**About this exercise**
Only the lines below, from the one with "Where should I click to: Select" through the one with "Screen dimensions: 966x979", are to be written out, exactly.

———

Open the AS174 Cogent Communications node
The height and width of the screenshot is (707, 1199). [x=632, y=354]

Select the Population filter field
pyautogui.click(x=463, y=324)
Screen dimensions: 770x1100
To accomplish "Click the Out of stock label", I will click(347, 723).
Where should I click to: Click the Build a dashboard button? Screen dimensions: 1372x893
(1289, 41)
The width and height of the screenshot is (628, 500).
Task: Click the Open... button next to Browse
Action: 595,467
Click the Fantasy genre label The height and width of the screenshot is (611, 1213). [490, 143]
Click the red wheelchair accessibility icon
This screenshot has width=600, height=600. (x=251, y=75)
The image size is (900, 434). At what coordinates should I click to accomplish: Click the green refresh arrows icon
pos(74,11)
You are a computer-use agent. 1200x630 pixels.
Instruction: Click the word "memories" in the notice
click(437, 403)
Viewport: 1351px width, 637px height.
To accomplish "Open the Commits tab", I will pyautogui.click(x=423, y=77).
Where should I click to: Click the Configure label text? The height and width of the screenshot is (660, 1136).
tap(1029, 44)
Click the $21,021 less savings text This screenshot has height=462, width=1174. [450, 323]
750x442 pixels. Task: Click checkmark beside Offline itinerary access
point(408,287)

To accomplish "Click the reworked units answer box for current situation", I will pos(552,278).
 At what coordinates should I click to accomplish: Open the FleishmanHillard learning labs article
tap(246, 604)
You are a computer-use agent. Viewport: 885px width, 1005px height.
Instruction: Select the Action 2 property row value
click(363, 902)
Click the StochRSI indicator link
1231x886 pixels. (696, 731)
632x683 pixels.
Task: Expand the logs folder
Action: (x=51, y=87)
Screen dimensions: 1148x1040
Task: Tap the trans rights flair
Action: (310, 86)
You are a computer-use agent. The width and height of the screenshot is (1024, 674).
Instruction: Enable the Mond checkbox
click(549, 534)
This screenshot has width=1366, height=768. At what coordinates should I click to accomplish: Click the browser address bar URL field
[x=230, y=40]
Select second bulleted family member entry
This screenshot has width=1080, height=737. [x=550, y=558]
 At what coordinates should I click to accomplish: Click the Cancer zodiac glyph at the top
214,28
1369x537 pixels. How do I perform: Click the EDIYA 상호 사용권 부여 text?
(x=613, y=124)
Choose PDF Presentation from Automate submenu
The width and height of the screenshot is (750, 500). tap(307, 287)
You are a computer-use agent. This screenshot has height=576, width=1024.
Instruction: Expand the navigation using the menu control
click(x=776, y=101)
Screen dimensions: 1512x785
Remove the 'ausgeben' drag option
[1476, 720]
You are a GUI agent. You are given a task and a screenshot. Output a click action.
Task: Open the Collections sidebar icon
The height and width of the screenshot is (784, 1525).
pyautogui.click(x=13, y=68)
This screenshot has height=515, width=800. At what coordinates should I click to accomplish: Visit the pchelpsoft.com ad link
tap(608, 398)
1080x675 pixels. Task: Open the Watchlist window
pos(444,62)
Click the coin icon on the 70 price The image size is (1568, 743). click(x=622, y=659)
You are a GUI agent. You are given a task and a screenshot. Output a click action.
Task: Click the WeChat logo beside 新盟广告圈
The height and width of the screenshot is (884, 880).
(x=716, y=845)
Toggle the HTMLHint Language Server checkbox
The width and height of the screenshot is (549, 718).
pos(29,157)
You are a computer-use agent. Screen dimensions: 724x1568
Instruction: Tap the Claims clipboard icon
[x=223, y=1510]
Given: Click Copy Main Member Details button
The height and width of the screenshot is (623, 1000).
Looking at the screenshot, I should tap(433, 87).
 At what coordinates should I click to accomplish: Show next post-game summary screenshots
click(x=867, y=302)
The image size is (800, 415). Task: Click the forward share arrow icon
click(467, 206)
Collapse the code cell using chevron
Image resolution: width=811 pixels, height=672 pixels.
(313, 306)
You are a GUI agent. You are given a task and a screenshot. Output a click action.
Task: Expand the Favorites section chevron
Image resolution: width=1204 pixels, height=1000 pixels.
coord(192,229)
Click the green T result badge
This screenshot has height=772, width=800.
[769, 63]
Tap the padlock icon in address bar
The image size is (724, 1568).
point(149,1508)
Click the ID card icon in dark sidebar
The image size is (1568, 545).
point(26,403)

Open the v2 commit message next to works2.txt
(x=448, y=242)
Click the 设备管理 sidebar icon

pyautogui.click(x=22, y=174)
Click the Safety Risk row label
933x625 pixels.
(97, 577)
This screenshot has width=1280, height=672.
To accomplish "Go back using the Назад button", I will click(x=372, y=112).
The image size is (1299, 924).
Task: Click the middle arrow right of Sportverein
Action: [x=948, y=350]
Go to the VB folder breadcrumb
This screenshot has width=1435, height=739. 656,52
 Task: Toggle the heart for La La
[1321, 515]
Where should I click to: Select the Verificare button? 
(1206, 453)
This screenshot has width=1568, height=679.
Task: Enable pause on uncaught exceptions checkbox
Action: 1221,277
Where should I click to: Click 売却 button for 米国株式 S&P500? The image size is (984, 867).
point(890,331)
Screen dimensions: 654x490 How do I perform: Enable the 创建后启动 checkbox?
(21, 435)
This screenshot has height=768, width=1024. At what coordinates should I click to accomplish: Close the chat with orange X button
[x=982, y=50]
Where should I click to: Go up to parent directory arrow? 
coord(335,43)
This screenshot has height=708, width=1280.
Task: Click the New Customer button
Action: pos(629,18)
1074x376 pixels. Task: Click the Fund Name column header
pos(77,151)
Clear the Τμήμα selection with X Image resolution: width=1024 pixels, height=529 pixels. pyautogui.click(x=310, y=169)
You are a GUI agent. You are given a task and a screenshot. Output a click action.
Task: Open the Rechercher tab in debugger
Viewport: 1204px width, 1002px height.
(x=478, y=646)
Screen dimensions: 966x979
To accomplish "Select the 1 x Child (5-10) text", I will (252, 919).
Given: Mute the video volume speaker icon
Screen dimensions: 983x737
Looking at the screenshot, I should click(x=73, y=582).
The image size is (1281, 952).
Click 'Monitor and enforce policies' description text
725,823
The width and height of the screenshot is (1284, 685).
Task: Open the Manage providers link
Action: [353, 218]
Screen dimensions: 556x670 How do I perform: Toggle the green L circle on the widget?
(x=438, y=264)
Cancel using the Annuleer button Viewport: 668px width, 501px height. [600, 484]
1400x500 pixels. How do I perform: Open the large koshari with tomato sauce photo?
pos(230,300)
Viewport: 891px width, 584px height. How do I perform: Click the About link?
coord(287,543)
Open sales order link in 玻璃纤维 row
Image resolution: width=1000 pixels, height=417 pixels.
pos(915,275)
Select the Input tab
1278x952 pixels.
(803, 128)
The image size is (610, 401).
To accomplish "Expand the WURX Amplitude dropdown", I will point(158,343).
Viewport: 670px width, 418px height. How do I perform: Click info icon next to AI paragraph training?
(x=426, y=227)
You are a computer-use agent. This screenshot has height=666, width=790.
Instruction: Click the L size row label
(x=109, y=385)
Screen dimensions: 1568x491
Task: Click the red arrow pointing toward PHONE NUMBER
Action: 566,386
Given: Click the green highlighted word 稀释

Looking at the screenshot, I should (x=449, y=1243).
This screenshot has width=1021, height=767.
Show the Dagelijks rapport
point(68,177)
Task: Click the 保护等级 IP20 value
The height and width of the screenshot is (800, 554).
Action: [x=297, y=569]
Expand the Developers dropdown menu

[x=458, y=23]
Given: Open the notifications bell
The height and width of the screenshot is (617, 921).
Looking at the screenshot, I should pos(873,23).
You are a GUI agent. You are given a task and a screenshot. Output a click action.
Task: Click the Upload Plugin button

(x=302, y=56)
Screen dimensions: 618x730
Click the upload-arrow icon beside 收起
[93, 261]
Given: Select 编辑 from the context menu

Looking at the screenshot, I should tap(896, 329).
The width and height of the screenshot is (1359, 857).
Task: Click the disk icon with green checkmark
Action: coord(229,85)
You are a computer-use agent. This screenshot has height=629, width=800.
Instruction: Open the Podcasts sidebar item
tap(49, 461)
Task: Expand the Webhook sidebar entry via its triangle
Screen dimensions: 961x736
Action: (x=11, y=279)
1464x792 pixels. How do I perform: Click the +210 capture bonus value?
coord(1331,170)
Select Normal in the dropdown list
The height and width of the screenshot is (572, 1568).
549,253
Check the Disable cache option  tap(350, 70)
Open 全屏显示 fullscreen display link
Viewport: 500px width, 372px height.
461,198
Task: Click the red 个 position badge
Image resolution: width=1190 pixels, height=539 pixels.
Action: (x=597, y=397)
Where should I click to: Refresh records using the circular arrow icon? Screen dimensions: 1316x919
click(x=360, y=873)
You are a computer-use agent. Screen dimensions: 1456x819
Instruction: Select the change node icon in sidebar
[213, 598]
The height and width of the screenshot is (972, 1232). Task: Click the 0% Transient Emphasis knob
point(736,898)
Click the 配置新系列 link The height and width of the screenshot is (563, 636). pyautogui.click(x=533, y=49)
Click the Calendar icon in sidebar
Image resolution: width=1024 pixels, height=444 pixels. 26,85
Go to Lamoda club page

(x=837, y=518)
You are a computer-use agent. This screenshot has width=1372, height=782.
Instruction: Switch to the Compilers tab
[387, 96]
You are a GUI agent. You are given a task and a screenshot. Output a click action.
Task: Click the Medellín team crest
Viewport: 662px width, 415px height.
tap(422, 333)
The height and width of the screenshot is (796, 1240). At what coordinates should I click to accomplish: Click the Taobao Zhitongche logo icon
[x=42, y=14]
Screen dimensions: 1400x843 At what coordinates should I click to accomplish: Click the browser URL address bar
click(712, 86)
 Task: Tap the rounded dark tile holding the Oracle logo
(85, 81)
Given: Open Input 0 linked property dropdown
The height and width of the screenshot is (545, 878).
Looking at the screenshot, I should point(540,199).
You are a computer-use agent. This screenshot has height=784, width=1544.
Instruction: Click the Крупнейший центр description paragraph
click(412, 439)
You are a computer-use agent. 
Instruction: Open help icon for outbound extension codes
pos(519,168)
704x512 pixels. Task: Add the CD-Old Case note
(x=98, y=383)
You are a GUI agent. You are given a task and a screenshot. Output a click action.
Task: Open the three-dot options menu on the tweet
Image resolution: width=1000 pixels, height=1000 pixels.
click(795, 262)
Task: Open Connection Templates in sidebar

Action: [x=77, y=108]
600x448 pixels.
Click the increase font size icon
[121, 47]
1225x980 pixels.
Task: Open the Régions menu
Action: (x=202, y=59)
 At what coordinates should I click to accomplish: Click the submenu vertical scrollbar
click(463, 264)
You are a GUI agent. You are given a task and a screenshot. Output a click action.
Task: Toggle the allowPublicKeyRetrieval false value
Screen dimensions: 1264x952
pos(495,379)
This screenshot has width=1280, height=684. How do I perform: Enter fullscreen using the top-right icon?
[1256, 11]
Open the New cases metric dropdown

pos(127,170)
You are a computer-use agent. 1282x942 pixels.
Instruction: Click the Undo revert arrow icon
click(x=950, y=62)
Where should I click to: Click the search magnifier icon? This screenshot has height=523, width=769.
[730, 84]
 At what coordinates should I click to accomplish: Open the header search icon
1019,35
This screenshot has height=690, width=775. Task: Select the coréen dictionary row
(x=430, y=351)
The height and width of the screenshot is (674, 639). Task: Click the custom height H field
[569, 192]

———

**Result of the exercise**
Where should I click to: Select the Verificare button? 
(1206, 453)
This screenshot has width=1568, height=679.
Task: Enable pause on uncaught exceptions checkbox
Action: 1221,277
Where should I click to: Click 売却 button for 米国株式 S&P500? The image size is (984, 867).
point(890,331)
Screen dimensions: 654x490 How do I perform: Enable the 创建后启动 checkbox?
(21, 435)
This screenshot has height=768, width=1024. At what coordinates should I click to accomplish: Close the chat with orange X button
[x=982, y=50]
Where should I click to: Go up to parent directory arrow? 
coord(335,43)
This screenshot has height=708, width=1280.
Task: Click the New Customer button
Action: pos(629,18)
1074x376 pixels. Task: Click the Fund Name column header
pos(77,151)
Clear the Τμήμα selection with X Image resolution: width=1024 pixels, height=529 pixels. pyautogui.click(x=310, y=169)
You are a GUI agent. You are given a task and a screenshot. Output a click action.
Task: Open the Rechercher tab in debugger
Viewport: 1204px width, 1002px height.
(x=478, y=646)
Screen dimensions: 966x979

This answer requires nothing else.